God, the Almighty, could have clearly “made” the Egyptians let His people go. Instead, he chooses to do the opposite. As He repeats many times in the next verses, He makes the Egyptians, the Pharaoh, refuse. He “hardens the Pharaoh’s heart”, seemingly with the purpose of punishing him and all of Egypt with an ever escalating scale of plagues. This is a carefully orchestrated theater in which God is the Director, Moshe and the Pharaoh are the unwilling hero and villain, respectively, and both the Egyptians and the Hebrews nothing but extras.

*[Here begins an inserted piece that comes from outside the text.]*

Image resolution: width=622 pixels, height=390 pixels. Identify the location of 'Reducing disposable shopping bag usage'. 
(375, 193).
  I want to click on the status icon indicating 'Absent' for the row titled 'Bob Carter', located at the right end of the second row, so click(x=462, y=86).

For whose benefit is this production made? What is its purpose? One cannot avoid the conclusion that the only purpose of the Egyptians’ suffering is to give God some street cred. After all, several generations have passed since Jacob and Joseph, since God was ever present in the Hebrews’ lives. During that time, He became rather forgotten by His people, one would imagine. Now He comes back and wishes to enforce the terms of the ancient covenant. The people are justly skeptical. Can He deliver? They may be “enslaved”, but they are not starving, They may be fairly low on the food chain and subject to all kinds of China-like population control regulations, but they have roofs over their heads. Now, some guy comes along and tells them that a deity who has been absent for generations wants to turn them, a band of cubicle-dwelling wage slaves, into a nation of entrepreneurial warriors, into a fierce army of freedom seekers.
They need a demonstration of God’s prowess, and they are going to get it. God knows that if He wants the corner office back, He needs to show that He still has got it. And does he ever!
One could say that what followed from this fateful moment when God decided, rather suddenly, to honor the covenant He had made with Abraham and to this very day is one unbroken chain of a group of people, us, the Jews, trying and almost always failing to live up to His expectations, to merit His faith in us, to provide return on his investment. In one thing however, we have not failed. We have not given up on Him even when, like 75 years ago, He seemed to have given up on us.
We refused to assimilate. But we did more than that. Just as in the story of the ten plagues of Egypt there were the hapless and blameless Egyptians who became collateral damage in God’s demonstration of His prowess to His people, just like later the various Canaanite nation states became collateral damage in God’s holding up his end of the deal and delivering the Promised Land to us, we have not turned our noses at the hard and dirty work of being, of staying a nation.
Lesson Number 2: If you want to be a nation, you’d better believe that you deserve it more than others and if anyone stands in your way, you’d better do what it takes to move them out.
There is a reason why Europeans in America or in Australia or elsewhere had no qualms about removing native peoples. They were following, self-avowedly and openly the path of the Hebrews. They believed themselves to have been more deserving of ownership of the land than whoever was there before and they were right. America belongs to the people that built her, not the people who tread so lightly on her soil as to leave nary a trace. That is the lesson of the Torah, the lesson of the story of the Exodus, a story that began in mid-fourth century BC Egypt and is still very much going on today.